Yanni is my lifeline; I know you would be pleased about that. Sometimes we still argue, but only because he gets frustrated when I am unable to respond to his encouragement.
I want to stay positive. I will go out in the sunlight for a few minutes. I know you would want me to find happiness and peace in my heart.
"Dear Tamara and Yanni,
Barbara and I became best friends in eighth grade when we met at sunday school at Adat Shalom. We have maintained contact ever since that time. Although a few years might pass, we always picked up where we left off.

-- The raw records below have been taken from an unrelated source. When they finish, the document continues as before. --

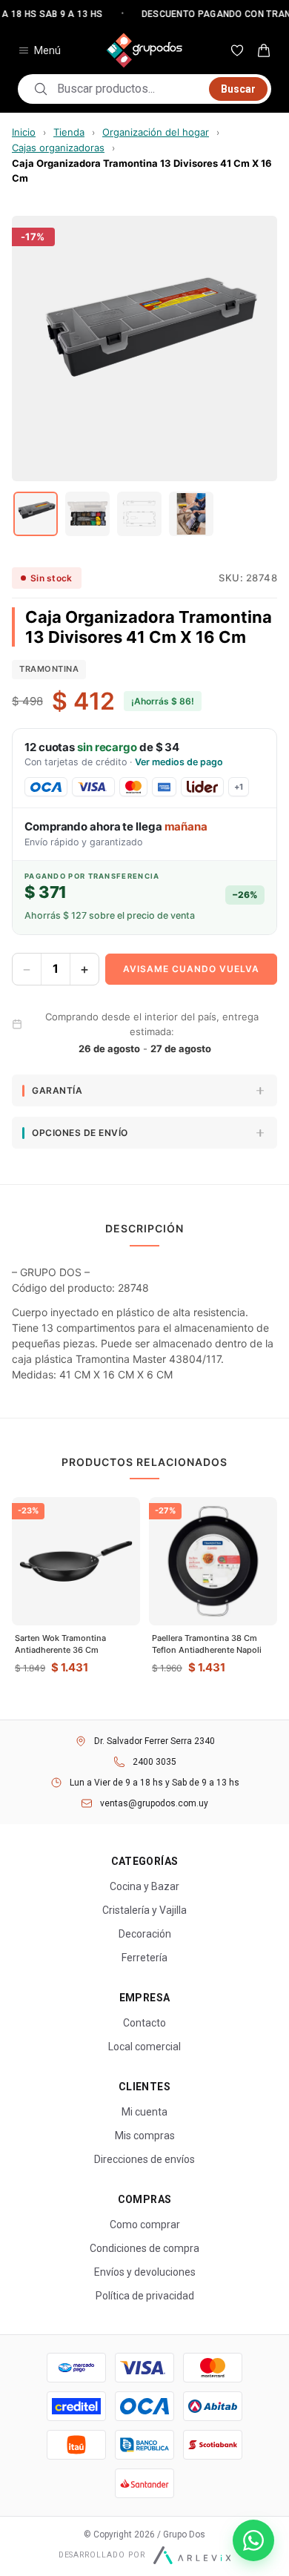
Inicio (24, 132)
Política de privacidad (145, 2296)
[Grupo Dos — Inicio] (144, 50)
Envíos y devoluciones (145, 2272)
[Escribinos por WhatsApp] (253, 2540)
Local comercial (144, 2046)
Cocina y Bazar (144, 1886)
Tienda (68, 132)
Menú (47, 50)
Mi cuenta (144, 2112)
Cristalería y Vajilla (144, 1910)
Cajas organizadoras (58, 147)
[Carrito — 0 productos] (264, 50)
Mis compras (145, 2135)
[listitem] (35, 514)
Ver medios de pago (179, 761)
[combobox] (128, 89)
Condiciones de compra (144, 2248)
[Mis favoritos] (237, 50)
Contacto (144, 2023)
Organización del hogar (155, 132)
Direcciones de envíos (144, 2159)
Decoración (145, 1934)
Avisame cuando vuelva (191, 968)
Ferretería (144, 1958)
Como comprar (145, 2224)
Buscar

We spent a lot of time together throughout high school and college, riding bikes, talking, and whatever teen girls do for fun. We were in
French classes together and loved speaking French with each other.

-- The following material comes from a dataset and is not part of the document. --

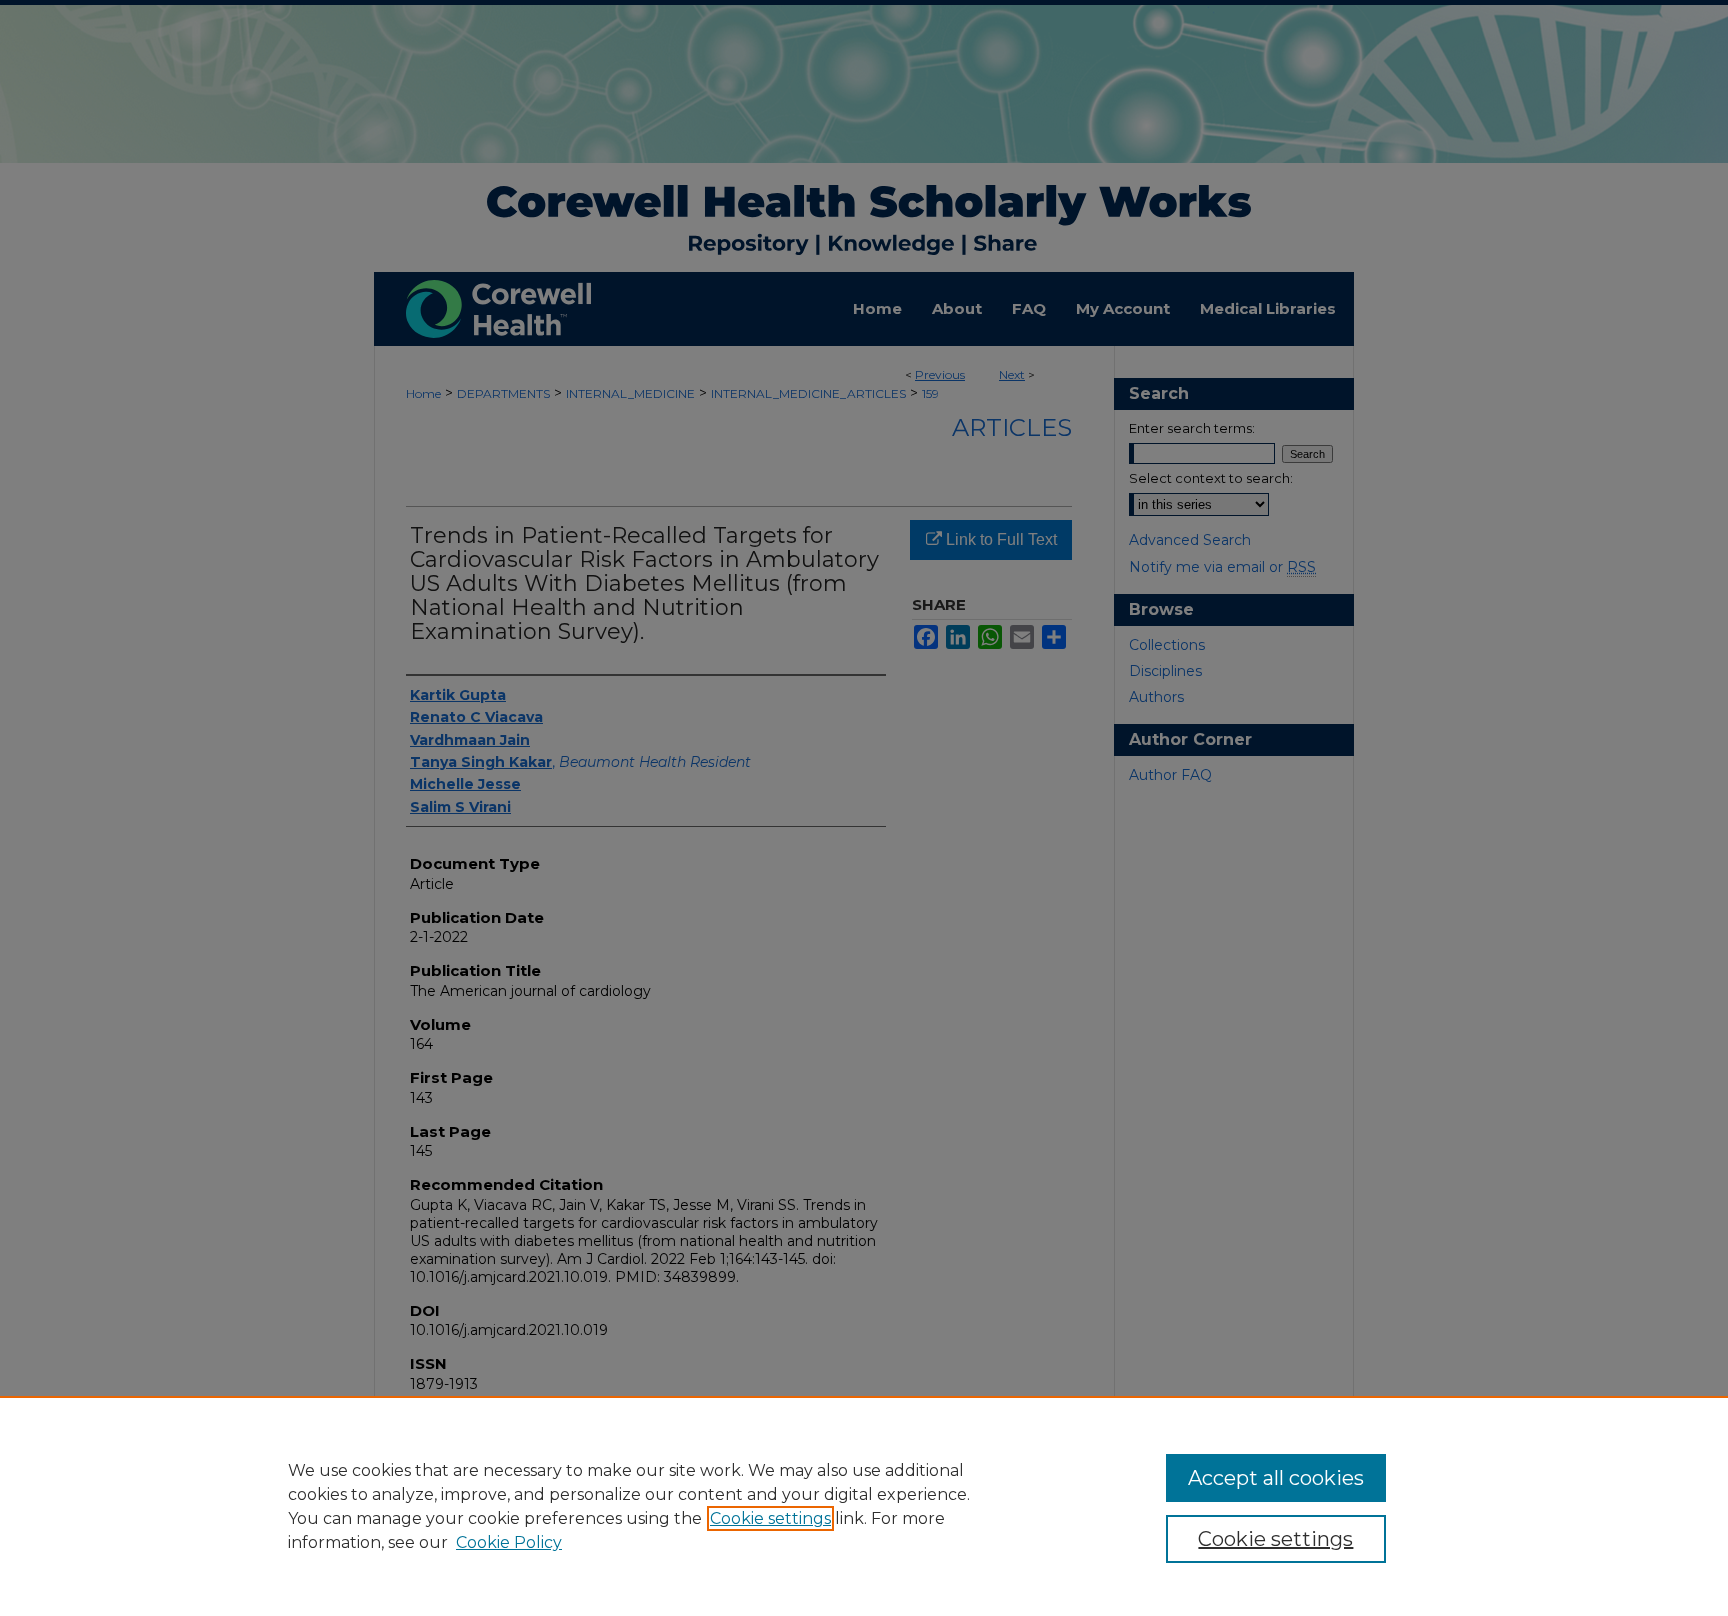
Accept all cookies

Barb's mother Ida was a mother substitute to me, offering an accepting and safe place to feel appreciated.
I will miss our conversations so much. Barbara was a very dear friend.
I have some old pictures from choir at Adat Shalom, and high school that I will try to add to your album.
I do want to attend the memorial service.
with love to both of you and for your mom.
joyce (Lazar) alpiner"
"Dear Yanni and Tamara,
Thank you so much for making such a beautiful website to honor your mother. I worked with Barbara for many years at Lawrence Tech and like everyone that met her I felt welcomed and soon we became friends. I was impressed with her kindness, forgiveness, strength of spirit and her open mind. She will always be a great role model for me,
I would like very much to attend the memorial in Michigan. At Lawrence Tech we will all miss her.
"Dear Yanni and Tamara,
While the substance of one persons life cannot be summarized in a single page, your words are so true to your dear mother's personality and spirit that I almost believe she wrote them with you. I loved your mom not only as an aunt, but also as a friend. She was completely open to any topic of conversation and she especially enjoyed hearing about my children's activities. As sad as I was to see her bedridden in Maryland, I feel lucky that my mom and I had a chance to visit with her. She still had that sparkle in her eye when she told us about your accomplishments and I got the sense that she was beyond proud of both of you. Barbara was kind, compassionate, intelligent and indeed an incredibly patient woman! I am blessed to have known her. May her memory be eternal.